*** Opening Data listing ***
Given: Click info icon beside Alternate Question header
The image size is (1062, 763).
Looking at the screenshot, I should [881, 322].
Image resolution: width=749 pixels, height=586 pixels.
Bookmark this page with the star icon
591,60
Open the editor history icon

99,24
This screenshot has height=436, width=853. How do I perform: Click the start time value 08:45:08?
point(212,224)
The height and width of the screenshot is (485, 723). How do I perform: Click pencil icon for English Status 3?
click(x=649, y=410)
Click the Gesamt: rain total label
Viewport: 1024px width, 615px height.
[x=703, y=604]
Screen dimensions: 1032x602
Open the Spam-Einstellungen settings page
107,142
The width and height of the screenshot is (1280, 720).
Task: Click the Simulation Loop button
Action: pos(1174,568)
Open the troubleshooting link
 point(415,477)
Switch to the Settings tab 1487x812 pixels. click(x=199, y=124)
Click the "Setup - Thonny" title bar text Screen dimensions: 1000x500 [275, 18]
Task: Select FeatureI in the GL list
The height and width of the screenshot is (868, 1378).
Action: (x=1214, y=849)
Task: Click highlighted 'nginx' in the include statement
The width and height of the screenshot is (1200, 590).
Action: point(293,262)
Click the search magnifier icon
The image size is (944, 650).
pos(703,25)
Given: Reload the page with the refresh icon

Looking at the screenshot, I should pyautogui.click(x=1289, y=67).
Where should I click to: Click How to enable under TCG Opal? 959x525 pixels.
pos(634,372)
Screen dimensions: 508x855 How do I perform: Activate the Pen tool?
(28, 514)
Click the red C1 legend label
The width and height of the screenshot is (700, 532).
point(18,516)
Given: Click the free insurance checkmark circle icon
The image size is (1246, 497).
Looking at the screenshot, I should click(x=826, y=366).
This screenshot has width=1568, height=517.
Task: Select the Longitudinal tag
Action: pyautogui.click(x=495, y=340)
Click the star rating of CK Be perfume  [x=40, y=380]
*** Closing Data listing ***
Task details ::
After reading through the records, retype all of them exactly.

Response below ::
Given: Click info icon beside Alternate Question header
The image size is (1062, 763).
Looking at the screenshot, I should [881, 322].
Image resolution: width=749 pixels, height=586 pixels.
Bookmark this page with the star icon
591,60
Open the editor history icon

99,24
This screenshot has height=436, width=853. How do I perform: Click the start time value 08:45:08?
point(212,224)
The height and width of the screenshot is (485, 723). How do I perform: Click pencil icon for English Status 3?
click(x=649, y=410)
Click the Gesamt: rain total label
Viewport: 1024px width, 615px height.
[x=703, y=604]
Screen dimensions: 1032x602
Open the Spam-Einstellungen settings page
107,142
The width and height of the screenshot is (1280, 720).
Task: Click the Simulation Loop button
Action: pos(1174,568)
Open the troubleshooting link
 point(415,477)
Switch to the Settings tab 1487x812 pixels. click(x=199, y=124)
Click the "Setup - Thonny" title bar text Screen dimensions: 1000x500 [275, 18]
Task: Select FeatureI in the GL list
The height and width of the screenshot is (868, 1378).
Action: (x=1214, y=849)
Task: Click highlighted 'nginx' in the include statement
The width and height of the screenshot is (1200, 590).
Action: point(293,262)
Click the search magnifier icon
The image size is (944, 650).
pos(703,25)
Given: Reload the page with the refresh icon

Looking at the screenshot, I should pyautogui.click(x=1289, y=67).
Where should I click to: Click How to enable under TCG Opal? 959x525 pixels.
pos(634,372)
Screen dimensions: 508x855 How do I perform: Activate the Pen tool?
(28, 514)
Click the red C1 legend label
The width and height of the screenshot is (700, 532).
point(18,516)
Given: Click the free insurance checkmark circle icon
The image size is (1246, 497).
Looking at the screenshot, I should click(x=826, y=366).
This screenshot has width=1568, height=517.
Task: Select the Longitudinal tag
Action: pyautogui.click(x=495, y=340)
Click the star rating of CK Be perfume  [x=40, y=380]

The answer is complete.